Water bosses face up to two years in prison under moves to crack down on pollution in rivers and seas.
The Government will on Thursday unveil a package of measures designed to combat the regular dumping of sewage by water companies.
After all, the problem in that country is greater…..even if it is a state owned company.
Water bosses will face a maximum sentence of two years in jail, as will any other employees found to be directly blocking investigations by the Environment Agency or the Drinking Water Inspectorate.
Note that jail’s for obstructing the bureaucracy tho’, not for anythin to do with actual sewage
Heard about jailing water company bosses on the Toady programme this morning, but they made no mention of jail being for “directly blocking investigations”.
My first thought was, well, as there is no chance they will be able to stop the release of raw sewage there isn’t going to be anyone applying for the job of ‘Chief Executive of XXXX water company’ then, but this explains it further.
Al Beeb doing their level best to misinform the sheeple. Again.
#believeallbeuracrats
I’d love a source that the problem’s worse in Scotland. It may well be, but I thought that it wasn’t measured so it can’t definitely be said.
@ Bloke in Aberdeen
The state-owned Scottish Water only reports outflows from the 4% of sites that are monitored, ignoring the outflows from the other 96% of the sites. The 4% had 14,000-odd cases of sewage being dumped last year so, as “Surfers Against Sewage” point out the true number of instances is in the hundreds of thousands – making Thames Water look like “Mr Clean”, in comparison (Thames Water supplies many more customers than Scottish Water)
I’d be wary of doing simple extrapolations of the Scottish numbers. A lot of Scotland is fairly sparsely populated, I don’t know the locations of the outflows being measured but they are likely to be in the more civilised areas of the country.
Also a note on comparing England and Scotland’s water companies performance, we have had very little population growth up here. The infrastructure is not being stressed the way it is in England.
There are civilised areas of Scotland?
@ Bloke in Scotland
Yes, extrapolation is not going to be linear but if the average number of overflows in the other 96% was even one-third as frequent as those measured the total would be well over 100k per annum.
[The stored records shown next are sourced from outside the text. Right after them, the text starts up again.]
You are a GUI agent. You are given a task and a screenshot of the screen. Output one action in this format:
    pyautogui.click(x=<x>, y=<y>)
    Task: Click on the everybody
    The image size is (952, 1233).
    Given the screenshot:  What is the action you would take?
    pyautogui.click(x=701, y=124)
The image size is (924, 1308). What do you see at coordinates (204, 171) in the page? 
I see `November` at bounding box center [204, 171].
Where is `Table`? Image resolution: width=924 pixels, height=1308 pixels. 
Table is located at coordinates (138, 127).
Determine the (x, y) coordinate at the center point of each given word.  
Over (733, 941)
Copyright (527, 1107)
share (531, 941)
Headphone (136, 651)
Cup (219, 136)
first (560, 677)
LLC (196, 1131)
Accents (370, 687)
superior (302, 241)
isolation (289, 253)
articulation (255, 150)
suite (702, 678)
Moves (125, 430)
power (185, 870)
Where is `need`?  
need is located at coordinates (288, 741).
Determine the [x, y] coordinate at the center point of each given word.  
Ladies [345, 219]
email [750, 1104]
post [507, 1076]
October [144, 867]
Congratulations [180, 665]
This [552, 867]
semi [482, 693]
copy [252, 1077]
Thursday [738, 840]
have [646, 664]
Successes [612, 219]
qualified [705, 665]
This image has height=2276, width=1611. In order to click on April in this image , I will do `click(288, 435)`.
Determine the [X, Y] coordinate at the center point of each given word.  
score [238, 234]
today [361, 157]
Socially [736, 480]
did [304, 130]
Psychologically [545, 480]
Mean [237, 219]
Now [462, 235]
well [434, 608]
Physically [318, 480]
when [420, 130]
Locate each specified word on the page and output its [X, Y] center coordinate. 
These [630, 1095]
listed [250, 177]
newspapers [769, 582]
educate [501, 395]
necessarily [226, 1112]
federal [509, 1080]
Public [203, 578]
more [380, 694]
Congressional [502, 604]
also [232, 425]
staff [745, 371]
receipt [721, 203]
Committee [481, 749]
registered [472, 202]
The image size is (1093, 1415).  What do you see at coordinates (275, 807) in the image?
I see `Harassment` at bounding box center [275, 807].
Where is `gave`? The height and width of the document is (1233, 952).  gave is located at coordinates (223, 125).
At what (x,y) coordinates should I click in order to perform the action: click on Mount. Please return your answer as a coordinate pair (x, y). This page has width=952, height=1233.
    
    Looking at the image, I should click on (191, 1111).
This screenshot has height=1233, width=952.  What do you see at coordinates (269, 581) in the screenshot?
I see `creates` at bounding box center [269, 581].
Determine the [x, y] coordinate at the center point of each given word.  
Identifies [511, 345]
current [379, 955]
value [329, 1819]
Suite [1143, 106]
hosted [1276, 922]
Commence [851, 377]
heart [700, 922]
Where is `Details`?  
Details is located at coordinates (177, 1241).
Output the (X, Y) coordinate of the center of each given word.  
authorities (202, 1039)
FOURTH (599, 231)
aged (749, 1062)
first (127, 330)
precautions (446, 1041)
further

Since the size of sewage treatment plants is going to be proportional to the expected throughput one would expect the overflow frequency to be similar (there is likely to be an increase if the local population grows but that implies that the number of overflows near Glasgow will be significantly *lower* than average since Glasgow’s population is more than 10% lower than it was when I left Scotland).
Hundreds of thousands seems plausible to me.
Portaloos are an ordeal that distance runners and triathletes have to endure. In fact they are quite cleverly designed but, at the basic level, you shit and piss into a tank, maybe three or four cubic metres in capacity and these are emptied periodically by a tanker. It was at an Endure 24 event near Leeds where, despite there being row upon row of the things, the organisers seem to have underestimated the number required and the tankers were struggling to keep them emptied. I don’t really have any figures for the number of runners and their support crews, or for the number of Portaloos, but I was quite astonished by the huge volume of shit that such a gathering of people produce. It wasn’t so long ago that it was normal just to stick it straight into the sea. As a kid I can remember going to the beach at Filey and finding the sea full of floating turds and shreds of bog paper. So yes, failure of waste water processing needs addressing, but hell we’ve come a long way in just my lifetime.
Incidentally, the world record for twenty four hour running is now close to two hundred miles, which I find quite astonishing.